• [QUOTED TEXT]
• • • • • • •
Paying Back the Debt

With the hole plugged for now, and an easy mechanism in place for adding any other missing counterparties – update the text file – we were in a position to sort out the root problem without feeling under pressure to get the system working correctly 100%, ASAP.

As you can probably imagine the real solution wasn’t easy, not least because it was one of a few areas of SQL code that didn’t have any unit tests and was a tangled web of tables and views which had grown organically in an attempt to graft the old and the new worlds together [4].

What Did it Cost?

If we assume that the gung-ho approach would have been to just jump in and start fixing the real code, then what did we lose by not doing that? It’s possible that the final fix was simple and a little more investigation may have lead to that solution instead.
• • • • • • •
• [LISTED RECORDS]
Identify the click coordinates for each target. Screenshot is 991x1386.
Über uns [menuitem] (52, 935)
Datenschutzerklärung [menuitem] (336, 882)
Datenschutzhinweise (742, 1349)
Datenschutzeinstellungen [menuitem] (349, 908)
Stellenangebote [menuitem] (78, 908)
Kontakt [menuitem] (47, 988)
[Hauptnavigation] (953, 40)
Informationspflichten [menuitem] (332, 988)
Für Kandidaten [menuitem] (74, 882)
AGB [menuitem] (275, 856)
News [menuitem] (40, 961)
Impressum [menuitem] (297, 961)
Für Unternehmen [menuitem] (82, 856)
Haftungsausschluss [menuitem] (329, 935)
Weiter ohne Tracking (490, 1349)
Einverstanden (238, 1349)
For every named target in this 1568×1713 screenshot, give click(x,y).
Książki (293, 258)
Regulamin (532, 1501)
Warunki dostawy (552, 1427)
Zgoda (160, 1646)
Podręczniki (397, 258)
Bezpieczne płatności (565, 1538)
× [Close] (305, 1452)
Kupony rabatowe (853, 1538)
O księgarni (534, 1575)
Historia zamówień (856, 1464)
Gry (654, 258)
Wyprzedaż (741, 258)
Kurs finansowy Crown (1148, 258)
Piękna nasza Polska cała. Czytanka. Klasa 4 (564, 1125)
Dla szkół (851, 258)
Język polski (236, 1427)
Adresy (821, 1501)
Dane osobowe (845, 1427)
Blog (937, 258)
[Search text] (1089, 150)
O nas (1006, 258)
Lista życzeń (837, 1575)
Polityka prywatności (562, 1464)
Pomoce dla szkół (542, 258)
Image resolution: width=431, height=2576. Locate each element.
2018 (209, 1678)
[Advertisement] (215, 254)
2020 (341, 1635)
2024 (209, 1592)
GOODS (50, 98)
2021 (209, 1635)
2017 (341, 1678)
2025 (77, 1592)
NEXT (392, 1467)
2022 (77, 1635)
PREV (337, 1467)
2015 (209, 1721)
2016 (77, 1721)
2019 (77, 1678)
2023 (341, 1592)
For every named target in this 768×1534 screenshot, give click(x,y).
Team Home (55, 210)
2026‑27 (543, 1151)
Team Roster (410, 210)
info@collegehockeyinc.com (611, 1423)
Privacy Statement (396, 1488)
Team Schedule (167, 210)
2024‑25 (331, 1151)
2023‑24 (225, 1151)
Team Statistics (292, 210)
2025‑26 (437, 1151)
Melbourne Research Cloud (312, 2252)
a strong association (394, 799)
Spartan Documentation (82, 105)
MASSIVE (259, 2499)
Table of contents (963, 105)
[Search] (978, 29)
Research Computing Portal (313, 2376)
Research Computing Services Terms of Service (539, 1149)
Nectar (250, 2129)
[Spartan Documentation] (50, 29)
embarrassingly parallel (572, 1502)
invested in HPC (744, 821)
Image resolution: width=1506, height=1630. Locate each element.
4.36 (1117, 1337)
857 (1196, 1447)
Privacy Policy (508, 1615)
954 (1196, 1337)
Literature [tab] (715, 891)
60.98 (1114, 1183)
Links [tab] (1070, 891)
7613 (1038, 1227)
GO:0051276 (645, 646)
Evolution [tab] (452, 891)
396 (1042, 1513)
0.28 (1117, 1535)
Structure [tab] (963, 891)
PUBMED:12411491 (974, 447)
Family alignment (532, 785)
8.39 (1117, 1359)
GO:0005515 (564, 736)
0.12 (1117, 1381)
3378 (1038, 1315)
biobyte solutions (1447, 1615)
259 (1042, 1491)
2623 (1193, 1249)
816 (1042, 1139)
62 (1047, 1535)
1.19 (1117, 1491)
• • • • • • •
• [EXERCISE DESCRIPTION] In the passage on paying back the debt, please write out the text from "With the hole" to "correctly 100%, ASAP.", replacing "text file" with "config file".

• [RESULT]
With the hole plugged for now, and an easy mechanism in place for adding any other missing counterparties – update the config file – we were in a position to sort out the root problem without feeling under pressure to get the system working correctly 100%, ASAP.